The warped logic of the private banking industry is revealed in this piece, from SwissInfo:

Switzerland should be doing more to fight its corner in the battle for a piece of the shifting but highly lucrative tax evasion market, an expert tells swissinfo.ch.

With the market now worth an estimated $13.7 trillion (SFr13 trillion), Swiss financial journalist Myret Zaki asks in her new book, Banking Secrecy is Dead, Long Live Tax Evasion (Le secret bancaire est mort, vive l’?©vasion fiscale), who is really benefitting most from tax evasion.
Her conclusion: British jurisdictions, where trusts are thriving.
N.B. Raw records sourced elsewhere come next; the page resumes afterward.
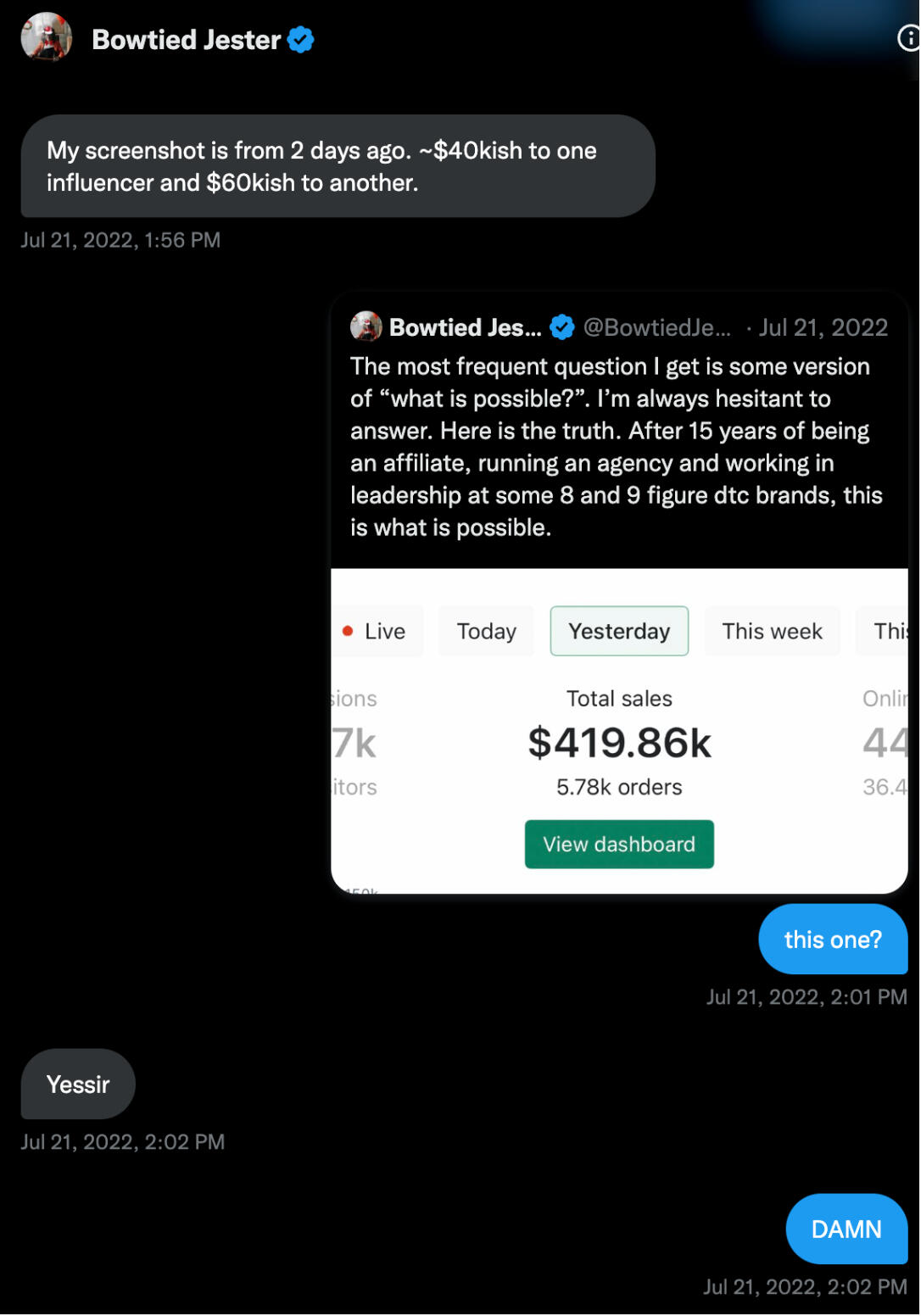Click the red Live indicator dot
Viewport: 921px width, 1316px height.
click(x=348, y=631)
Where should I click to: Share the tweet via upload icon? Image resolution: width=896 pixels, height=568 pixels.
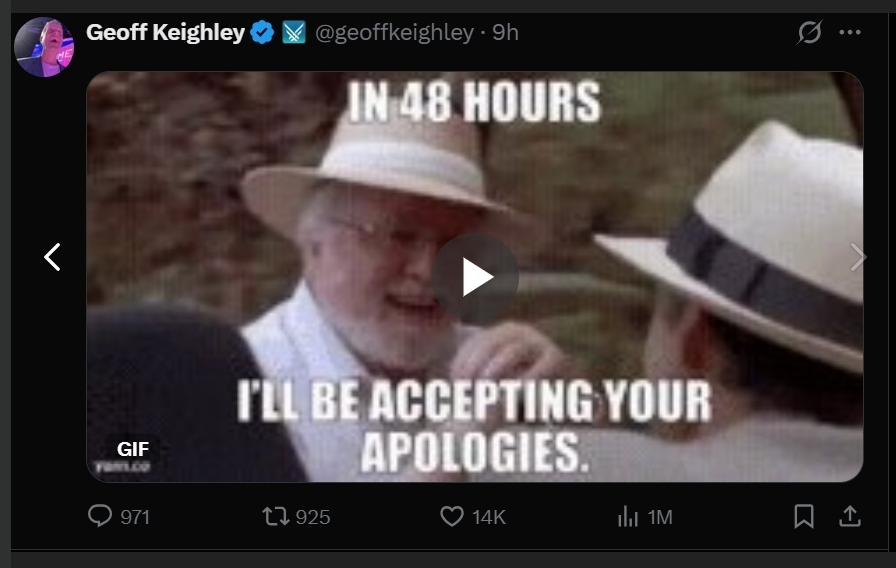pos(850,516)
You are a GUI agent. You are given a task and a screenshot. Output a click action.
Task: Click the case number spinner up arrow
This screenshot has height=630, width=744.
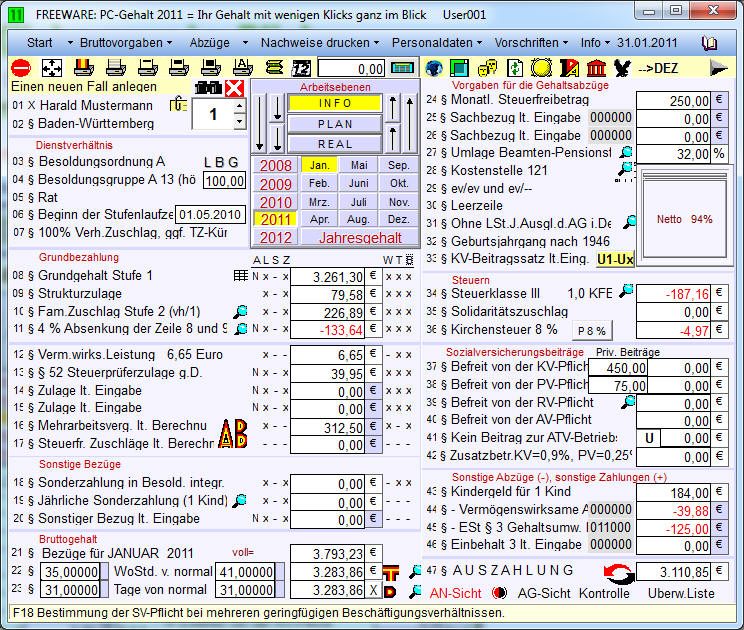coord(238,107)
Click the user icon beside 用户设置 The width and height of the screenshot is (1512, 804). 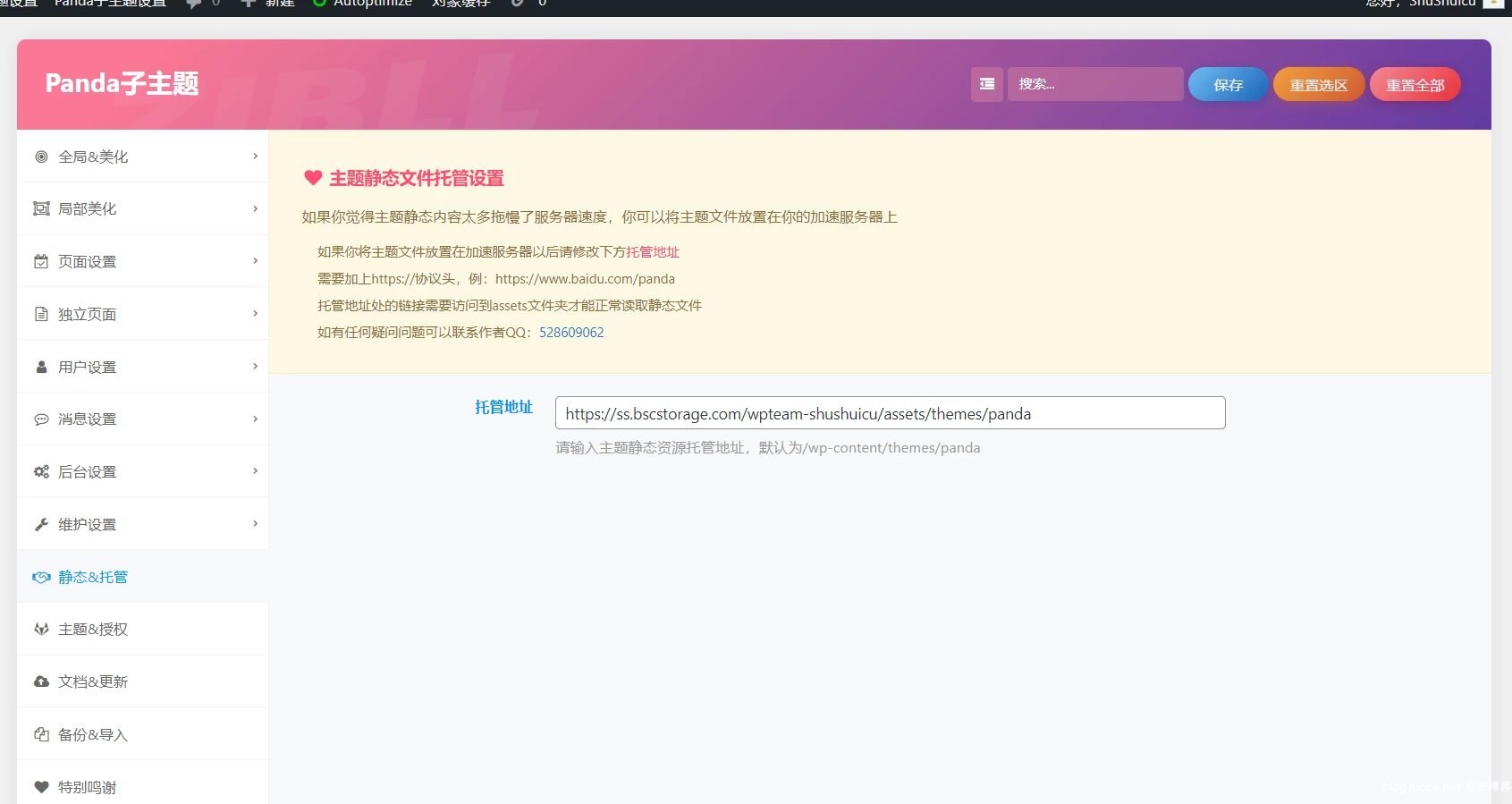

These secretive organisations are, in Zaki’s words, the "princely tools" of tax avoidance.

The non-governmental organisation Tax Justice Network valued the tax evasion market at $11.5 trillion in 2005, and at its current worth it comes in just under the United States’ Gross Domestic Product.

Activity in the Swiss financial centre is marginal by comparison. In 2008 it managed around SFr2.2 trillion in cross-border private assets, around half of which would have been undeclared.

Zaki argues that Switzerland should resist moralistic anti-banking secrecy arguments put forward by neighbouring countries and demand equal treatment. It should not give up too much, too quickly in the face of international pressure, she says.

Odd to find data I helped prepare being used as an argument for the supply of more tax evasion, but let's leave that aside and note the important issues. First, an acknowledgement that half of all Swiss banking funds are illicit. Second, a candid acknowledgement that banks know this and want to profit from it.

This is the madness of libertarian economics. We won't resolve the issue until banking, and more besides, is radically reformed.